How You Can Be Benefited From Machine Learning
When you are googling something and misspell a word while searching and hit enter, Google understands that you misspell a word and comes up with relevant results on your screen. What is it? It is possible because of machine learning. Let’s take another example when you place an order on Amazon, next time without searching; the site comes up with results based on your preferences. This is another case of machine learning.
In short, either directly or indirectly, machine learning has been taking center stage in the business world and influencing our personal chores. From healthcare to marketing to entertainment to manufacturing, everyone is harnessing machine learning capabilities as it reduces operational costs and delivers the best user experience.
In the same way, marketers leverage machine learning technology to build robust digital marketing strategies that engage customers and allow them to maximize ROI. currently, machine learning has spread its wings across all the sectors as it has offered certain advantages such as
- Helps to make an informed business decision
- Automation replaces human efforts
- Reduce operational cost
- Simplifies marketing strategy
- Recommend right products
- Prevent fraudulent activities
Machine learning helps businesses to expand their reach with the audience, improve sales and make informed decisions for long-term business success.
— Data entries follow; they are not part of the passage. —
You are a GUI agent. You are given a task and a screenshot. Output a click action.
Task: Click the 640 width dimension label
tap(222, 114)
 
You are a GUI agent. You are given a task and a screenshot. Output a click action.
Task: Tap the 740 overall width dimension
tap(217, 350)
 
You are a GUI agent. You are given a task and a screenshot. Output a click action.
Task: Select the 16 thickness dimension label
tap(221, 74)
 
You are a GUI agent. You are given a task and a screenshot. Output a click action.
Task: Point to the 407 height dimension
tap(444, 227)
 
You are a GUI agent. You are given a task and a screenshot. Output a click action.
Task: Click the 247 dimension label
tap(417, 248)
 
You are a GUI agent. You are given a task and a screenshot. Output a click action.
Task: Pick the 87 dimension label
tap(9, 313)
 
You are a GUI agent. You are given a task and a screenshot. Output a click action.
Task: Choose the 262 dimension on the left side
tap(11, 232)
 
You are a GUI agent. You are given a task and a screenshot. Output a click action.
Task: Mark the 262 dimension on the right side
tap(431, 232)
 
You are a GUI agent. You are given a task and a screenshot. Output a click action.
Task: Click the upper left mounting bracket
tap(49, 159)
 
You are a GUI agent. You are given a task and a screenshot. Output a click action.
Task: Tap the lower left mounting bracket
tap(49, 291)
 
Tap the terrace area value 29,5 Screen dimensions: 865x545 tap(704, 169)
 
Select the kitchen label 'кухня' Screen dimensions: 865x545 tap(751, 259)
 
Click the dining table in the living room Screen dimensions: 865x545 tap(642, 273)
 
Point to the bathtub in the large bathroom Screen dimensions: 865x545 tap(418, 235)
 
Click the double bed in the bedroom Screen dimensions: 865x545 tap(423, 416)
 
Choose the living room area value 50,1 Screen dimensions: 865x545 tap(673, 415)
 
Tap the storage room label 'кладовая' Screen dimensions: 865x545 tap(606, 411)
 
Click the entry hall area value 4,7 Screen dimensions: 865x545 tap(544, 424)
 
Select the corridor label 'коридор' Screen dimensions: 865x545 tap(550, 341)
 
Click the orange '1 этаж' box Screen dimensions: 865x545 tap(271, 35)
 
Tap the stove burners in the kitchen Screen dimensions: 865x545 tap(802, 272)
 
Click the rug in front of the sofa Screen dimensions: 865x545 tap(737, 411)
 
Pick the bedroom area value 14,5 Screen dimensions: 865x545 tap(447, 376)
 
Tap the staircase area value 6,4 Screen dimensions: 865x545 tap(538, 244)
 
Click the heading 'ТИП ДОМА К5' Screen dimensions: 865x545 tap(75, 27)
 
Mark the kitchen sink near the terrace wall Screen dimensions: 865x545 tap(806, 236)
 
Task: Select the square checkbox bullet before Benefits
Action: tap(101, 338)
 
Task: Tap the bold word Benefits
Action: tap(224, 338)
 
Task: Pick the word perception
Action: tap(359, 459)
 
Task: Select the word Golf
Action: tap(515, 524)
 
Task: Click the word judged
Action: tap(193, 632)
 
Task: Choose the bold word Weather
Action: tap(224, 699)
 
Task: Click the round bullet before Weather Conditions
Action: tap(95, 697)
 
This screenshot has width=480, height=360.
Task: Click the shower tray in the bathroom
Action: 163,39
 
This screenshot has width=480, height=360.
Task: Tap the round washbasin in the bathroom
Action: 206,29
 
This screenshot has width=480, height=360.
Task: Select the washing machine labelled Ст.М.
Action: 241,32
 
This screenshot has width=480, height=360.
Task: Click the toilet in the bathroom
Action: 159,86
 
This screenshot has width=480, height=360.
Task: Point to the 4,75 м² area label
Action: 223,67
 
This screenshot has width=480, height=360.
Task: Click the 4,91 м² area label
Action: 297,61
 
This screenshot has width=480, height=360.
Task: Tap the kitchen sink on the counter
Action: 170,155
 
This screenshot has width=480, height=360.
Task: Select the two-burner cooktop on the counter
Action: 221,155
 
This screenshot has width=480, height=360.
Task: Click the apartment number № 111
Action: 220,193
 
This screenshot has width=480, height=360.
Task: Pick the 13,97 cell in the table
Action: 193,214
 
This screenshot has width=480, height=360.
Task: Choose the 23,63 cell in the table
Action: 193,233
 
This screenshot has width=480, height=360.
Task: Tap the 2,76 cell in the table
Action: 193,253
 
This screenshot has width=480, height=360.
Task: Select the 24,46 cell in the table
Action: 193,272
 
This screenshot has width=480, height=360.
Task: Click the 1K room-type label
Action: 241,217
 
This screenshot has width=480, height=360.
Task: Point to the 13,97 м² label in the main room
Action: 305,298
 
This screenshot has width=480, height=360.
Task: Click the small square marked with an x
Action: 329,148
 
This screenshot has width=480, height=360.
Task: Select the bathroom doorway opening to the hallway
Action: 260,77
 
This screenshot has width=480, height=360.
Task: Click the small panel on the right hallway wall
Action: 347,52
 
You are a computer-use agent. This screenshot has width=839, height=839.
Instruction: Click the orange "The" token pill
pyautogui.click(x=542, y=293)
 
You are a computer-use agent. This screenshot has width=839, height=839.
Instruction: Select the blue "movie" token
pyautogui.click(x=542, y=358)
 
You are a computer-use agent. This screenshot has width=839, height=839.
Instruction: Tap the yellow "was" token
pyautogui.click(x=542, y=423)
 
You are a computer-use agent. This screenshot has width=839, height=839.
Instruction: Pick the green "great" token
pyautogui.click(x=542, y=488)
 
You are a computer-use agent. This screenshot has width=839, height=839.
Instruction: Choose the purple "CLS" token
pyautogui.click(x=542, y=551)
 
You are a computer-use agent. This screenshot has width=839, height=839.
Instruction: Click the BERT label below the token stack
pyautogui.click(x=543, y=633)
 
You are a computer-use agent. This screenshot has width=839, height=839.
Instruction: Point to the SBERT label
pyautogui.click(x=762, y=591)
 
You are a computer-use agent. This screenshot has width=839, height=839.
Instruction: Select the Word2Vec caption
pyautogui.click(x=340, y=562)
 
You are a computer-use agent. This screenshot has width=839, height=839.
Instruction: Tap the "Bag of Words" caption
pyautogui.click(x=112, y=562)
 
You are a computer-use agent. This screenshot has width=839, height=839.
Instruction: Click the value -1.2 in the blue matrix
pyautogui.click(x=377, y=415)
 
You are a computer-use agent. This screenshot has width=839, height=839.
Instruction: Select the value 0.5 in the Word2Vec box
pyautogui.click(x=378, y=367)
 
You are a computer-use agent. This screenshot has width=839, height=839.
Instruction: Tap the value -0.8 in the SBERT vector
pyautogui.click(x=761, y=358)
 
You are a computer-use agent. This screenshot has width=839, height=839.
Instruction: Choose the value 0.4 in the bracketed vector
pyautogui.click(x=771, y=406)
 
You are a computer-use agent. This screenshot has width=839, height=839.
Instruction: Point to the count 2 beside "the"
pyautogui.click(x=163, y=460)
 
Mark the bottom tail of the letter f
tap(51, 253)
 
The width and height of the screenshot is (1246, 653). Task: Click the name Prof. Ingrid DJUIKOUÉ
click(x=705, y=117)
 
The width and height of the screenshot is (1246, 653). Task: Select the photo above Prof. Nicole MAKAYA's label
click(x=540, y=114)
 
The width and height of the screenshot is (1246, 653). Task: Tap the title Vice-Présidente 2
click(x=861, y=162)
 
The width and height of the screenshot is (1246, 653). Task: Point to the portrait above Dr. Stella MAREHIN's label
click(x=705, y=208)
By implementing emerging technologies such as AI and ML, brands can earn better, save money and take their business to another level.
Conclusive Thoughts
Machine learning has come into the “spotlight” suddenly, but it is one of the top value digital innovations that escalates a company’s growth process and enables them to build business models that drive personalization. Here we have discussed the meaning, types, platforms, and usefulness of machine learning in the business sector; we hope all this information helps you run a business successfully in this internet world.